Now I have started a new warp and am using Laverne's appendix D "Selecting the Pebble Shed Warps the Huancayo Way". It turns out to be a really good way to find twisted warps before you get going on the project (another problem that slowed me down on my last project).
I am also using mercerized cotton this time, which I hope will be easier to deal with!
Beautiful! love the colours and the designs.
Whoa! I love it! And hooray for being the first to report on the "Huancayo way". You may have noticed that when you use this method and end up with the two pebble sheds in a cross, that warps are aligned in singles or pairs. Any warps that end up as pairs can be put together in one heddle-also a great time saver!
ps...may I use the picture on my blog?
Thanks Evelyn and Laverne!
Laverne, I would be tickled if you want to use it!

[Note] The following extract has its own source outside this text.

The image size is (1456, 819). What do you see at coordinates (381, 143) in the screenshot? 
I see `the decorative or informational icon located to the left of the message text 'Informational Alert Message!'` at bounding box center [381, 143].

Now that I have finished setting up my heddles, I need to figure out how to use the pattern saving cord. I tried it in the example in your book and it made perfect sense. But I don't quite get how to use it with a more complicated pattern?
You would use it in exactly the same way with a more complicated pattern, Carolyn. Pick your pattern at the cross sticks and place the cord within the shed. When you come to do the next pick up shed, open the shed with the cord, place your hand within and remove the cord. Pick your shed and replace the cord.
Saving the previous pick up shed will help you read where the pattern needs to go without having to recount your warps. For example, if you are weaving a diagonal line as part of your pattern that starts 8 warps in from the edge and is moving to the left, you would just drop the pair you picked in the previous pattern shed and pick up the pair immediately to its left rather than having to count 10 warps in from the edge. It saves having to recount all those warps. Occasionally when your pattern reverses direction and mirrors itself, it will save you from having to pick an entire row.I can see at least one place in your design where that happens.
Was your design inspired by anything in particular?
Ok, I think I get it!
This design was just a doodle. I wound this warp wrong. I counted out half as many pattern warps as I needed to do another design and then didn't realize that it would take far less time to add the missing warps than to weave a new pattern to the end.
The edge of the desing did not work out the way I had hoped. I thought the white would show up better. I tend to be drawn to more subtle colors. I think I need to be more open to bold colors. When I admire other people's work it is usually something with a really intricate design as well as BOLD colors.
I think I would like to try this design again as part of a larger project. Maybe a border?
I saw a beautiful bag at a local fair the other day. I asked the weaver about it and she said it had been done by a visiting weaver from Peru. It looked like pebble weave, but was done with much larger wool yarn in natural colors. I have some churro in many different shades (a spinning sampler package) which might be appropriate for such a project. But I think it would make sense to use something else for weft.
Where is your new book for sale? I keep checking weavezine, but I am not finding it there?
Well it is not really "new" but rather a print version of the download so it os new in the sense that it is a BOOK rather than a pdf.. IT is a new edition as it has the four-shaft appendix and some extra text including some new text to clarify the use of the saver cord. You buy it on the same WeaveZine page where the download is sold. You will see that there is the option to buy the pdf or print version there.